Today the atmosphere is relaxed. Many students and teachers
are comfortable enough to arrive late. The
group takes shape gradually around a large table.
“Please tell us your name, where you are from, and your
favorite and least favorite food,” I begin.
Remembering each other’s names should be easier for all of us if we can associate them
with foods.
Beata, from Poland, speaks slowly with heavy consonants. “I like everything except ananas.”
“Pineapple,” I translate.
“But I cannot live without rice.” From now on Beata’s pale
skin, gray eyes, and light brown hair will remind me of rice.
Slavica arrives with her three leggy dark-haired pony-tailed
teenaged nieces who tower over their diminutive aunt.
“How did they get so tall,” Mariella wants to know, as Slavica
presents twins Nevena and Ana and their cousin Ema.
“They are visiting me this month from Belgrade.” Slavica draws out her vowels and sounding more
Italian more than Slavic. Could
Slavica’s Italianate accent reflect the digraphia of Serbian, which is written
in either Cyrillic or Roman letters?
“I love American food,” drawls Slavica. “Especially Waldorf salad.”
Once we have agreed on the salad ingredients, I draw out a
description of the Waldorf Hotel with the savory detail that I attended a
banquet there when my husband’s cousin’s wife was inducted as president of the
New York City Bar Association. Thousands
of attendees politely pushed around on our plates traditional banquet fare of
rubber chicken and vegetables cooked to death.
“I’m so sorry,” apologizes Aileen, another teacher, who enters
as we finish stating our food preferences.
I ask the participants, only women today, from Western Europe,
Eastern Europe, Central America, and China, to plan a potluck dinner, forgetting
to say that it is imaginary.
“I can bring
rotisserie chicken,” twangs Aileen representing New York.
“Since the potluck is
at my house I can barbecue chicken,” I intone.
Flattening out my Midwestern vowels I riff on a recipe for beer-can
chicken.
“You shove a half-full can of beer to bubble up inside a
spicily seasoned chicken cooked upright on a grill.” Everyone laughs at the naughty recipe.

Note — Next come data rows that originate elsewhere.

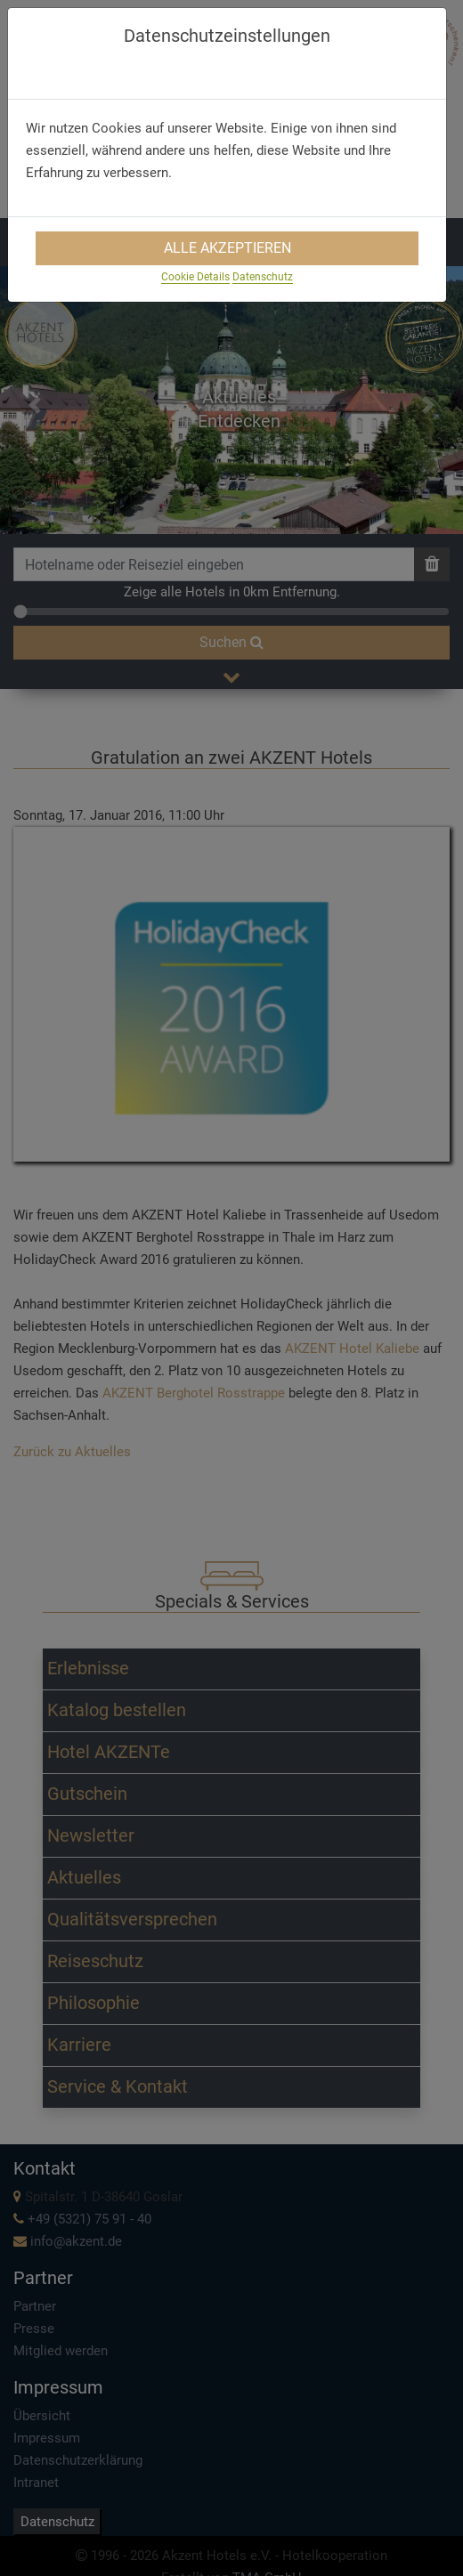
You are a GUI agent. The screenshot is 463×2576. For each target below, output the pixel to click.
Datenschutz (262, 277)
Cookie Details (195, 277)
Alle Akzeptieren (227, 247)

Our potluck continues to take shape. Beautiful Russian Masha’s treat is fried
calamari. Out of Olga, the tongue-tied mother of two small children raising a
ruckus in another corner of the room, come paella and sangria from Spain. When Costa Rican Marite brings refried beans
she will see four of her colorful small paintings hanging in my entrance hall.
Beata will fashion fruit salad, and Solenne promises ratatouille.

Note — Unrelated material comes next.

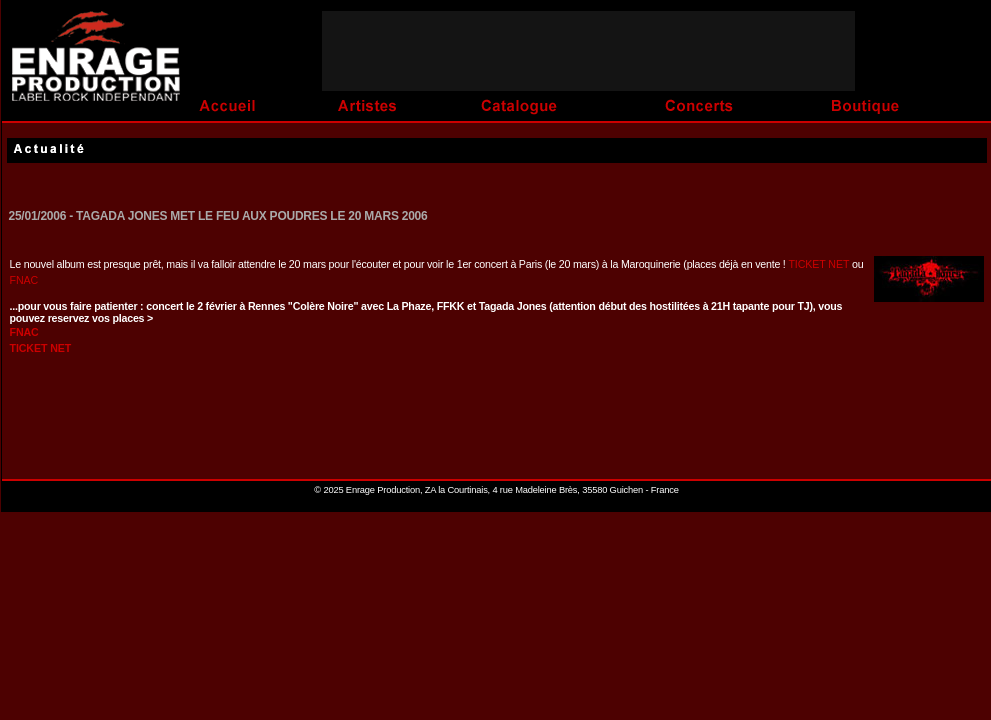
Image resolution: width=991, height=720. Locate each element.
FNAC (24, 280)
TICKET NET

I had thought that the physicist Hayriye understood that
each person would suggest a favorite native dish, but now she seems
confused. I suggest a Turkish mezze with
cucumbers and yogurt. “And garlic,” she
adds. The high point will be Sue’s
golden line shrimp, fried, in a bowl.
Sue is too modest to mention that as the wife of the chief military diplomat
from China she is so busy that the shrimp must be prepared by a chef from the
Chinese Embassy.
Now that there are 13 participants and three teachers, we divide
into two small choruses to review a news article about healthy eating. Of the three Serbian cousins who began
learning English by singing Sesame Street songs when they were five, Ana is
advanced enough that I ask her to coach the others. I refrain from asking them to perform their
favorite song.
“How do you stay healthy eating croissants,” Marite asks Solenne.
“We have toast, jam, and fruit for breakfast, Solenne
answers. “We save pain au chocolat for once a week.”
I am ravenous.
Following the conversation’s turn to art, low-voiced Zina rhapsodizes
about Taras Shevchenko, poet and founder of Ukrainian literature, whose statue
stands nearby at 22nd and P Streets NW.
As we finish, Hayriye comes from Aileen’s small group.
“Where do I bring my cucumbers?”
“My house,” I answer. “But we need to set the date and time.”